What Smith wisely tells us in The Measurement Nightmare is that “having the least amount of inventory in [your] system” is a result of other factors. Starting out with a metric that leads to mindlessly slashing away at inventories is almost inevitably going to lead to more problems, higher expediting costs, and increased fire-fighting requirements.
This is especially true if you are still building to forecasts—because forecasts are always wrong. Only the size of the error varies with forecasts. So, if you are making to forecasts, chances are you are wasting precious (capacity-constrained resources) resources building things that the customers do not want and are not going to buy. Meanwhile, you are suffering shortages on the things that customers actually do want and are ready to buy.
Taking All the Steps
Demand-driven supply chains have demonstrated proven success when firmly grounded in a program where none of the steps are omitted.

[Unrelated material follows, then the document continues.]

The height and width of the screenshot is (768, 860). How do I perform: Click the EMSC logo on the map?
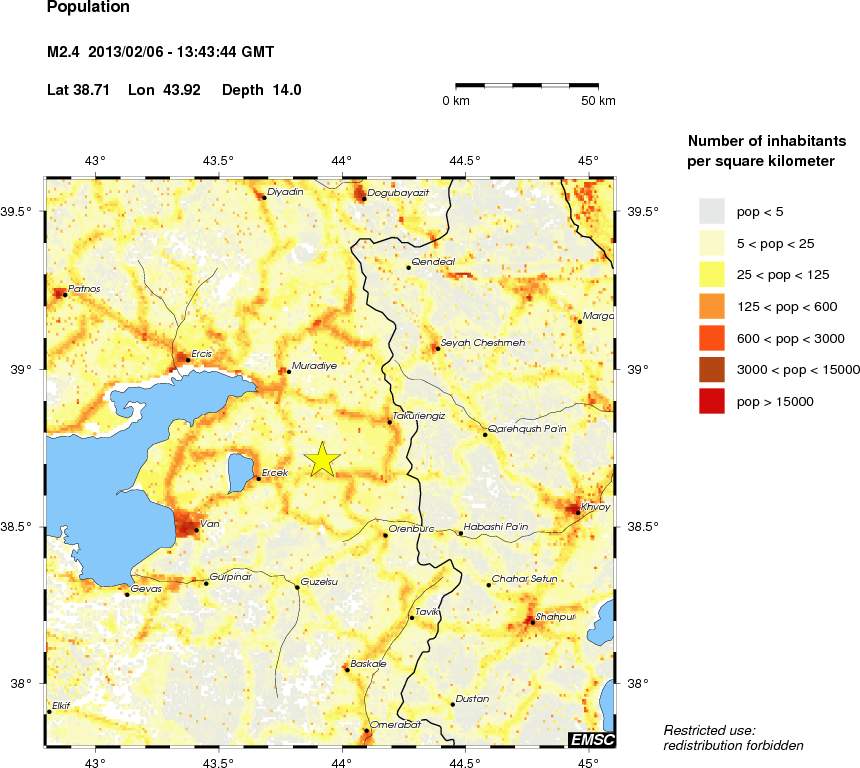pos(592,739)
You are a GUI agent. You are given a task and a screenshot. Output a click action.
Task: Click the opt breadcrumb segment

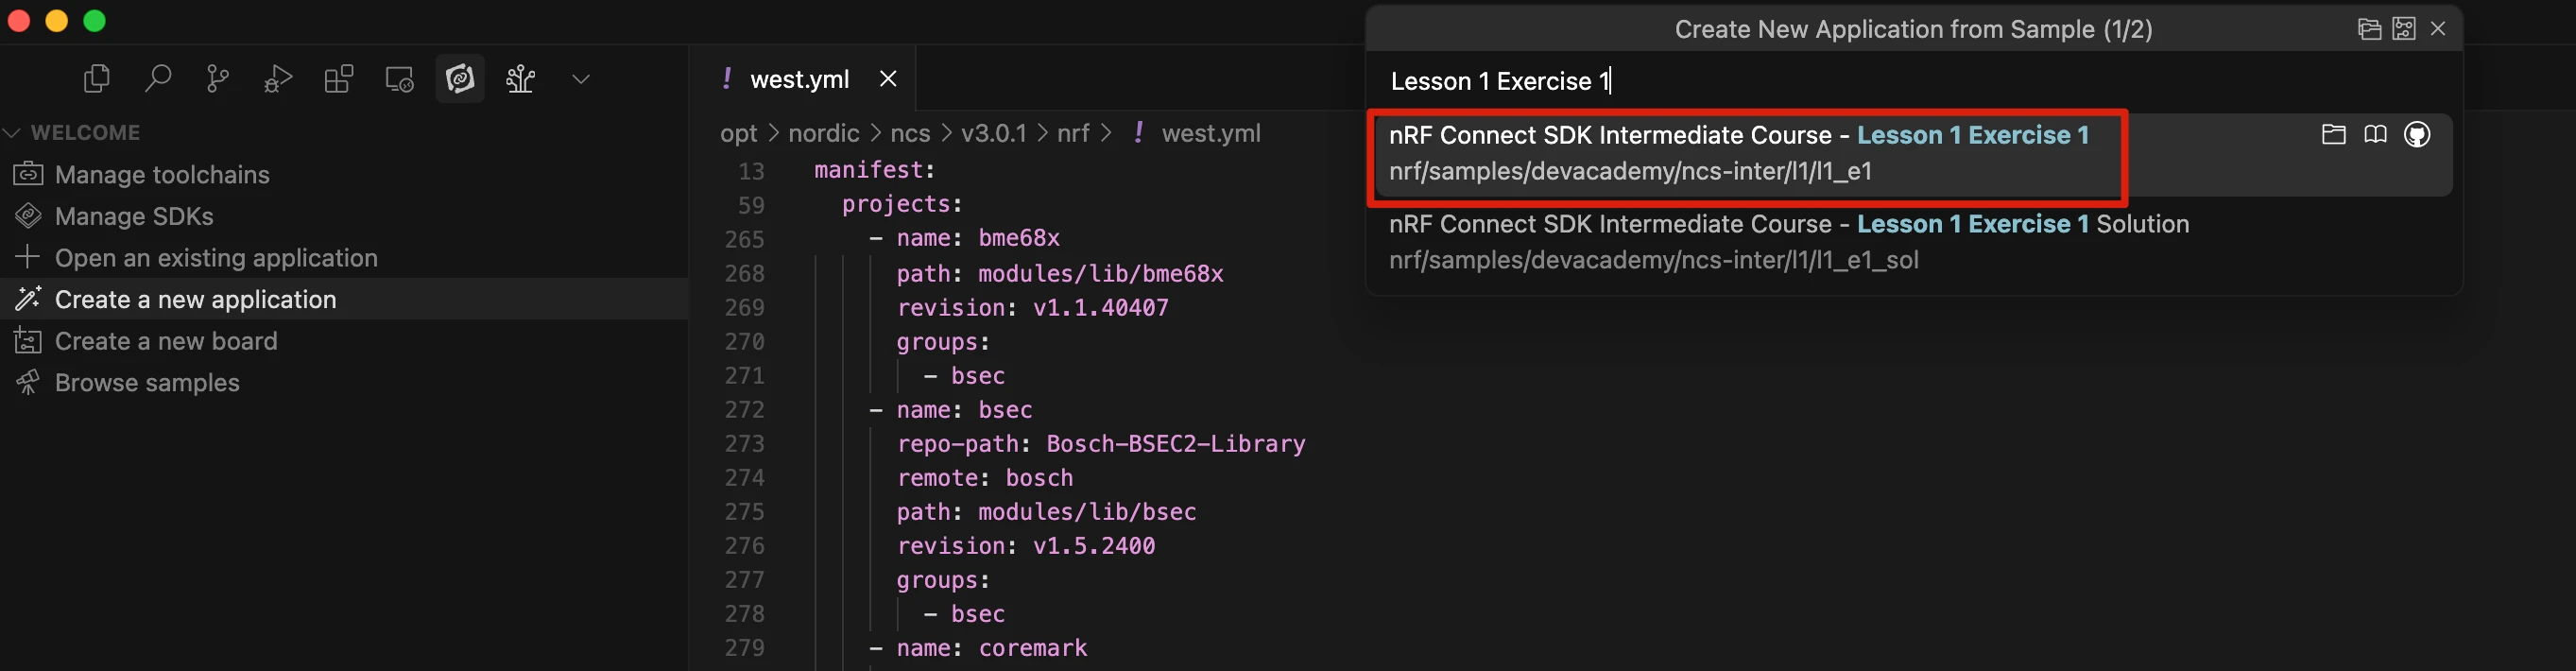tap(738, 134)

The five steps to achieving demand-driven excellence in performance are these:
- Strategic Inventory Positioning – identifying where in your supply chain strategic buffers will deliver the highest return on investment
- Setting Buffer Profiles and Levels – classifying your inventories according the supply-side and demand-side variability, lead-times, and replenishment requirements
- Instituting Dynamic Buffer Adjustments – assuring that inertia does not overtake your system, by instituting dynamic buffer adjustments (generally done with some level of automation)
- Creating a Process for Demand-Driven Planning – demand-driven planning involves using forecasts to manage capacities and to scale buffers according to foreseeable events, among other things
- Building a High-Visibility and Collaborative Execution Process – recognizing that supply chain management must involve all of the functions (e.g., sales, operations, key trading partners) in a collaborative process that seeks to identify changes in the market before the changes become “problems”

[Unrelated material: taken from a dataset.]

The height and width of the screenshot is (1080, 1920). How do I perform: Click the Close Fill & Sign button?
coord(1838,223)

With these five steps in mind, we can only reiterate Debra Smith’s sage advice:
“Be careful here! None of these actions can stand by themselves. All or necessary conditions” if you want to achieve the highest return on assets for your investments in inventory and capacities.
If you want the best results, don’t try to take actions without seeing the effect on the whole system—the whole enterprise, or the whole supply chain.
We can help.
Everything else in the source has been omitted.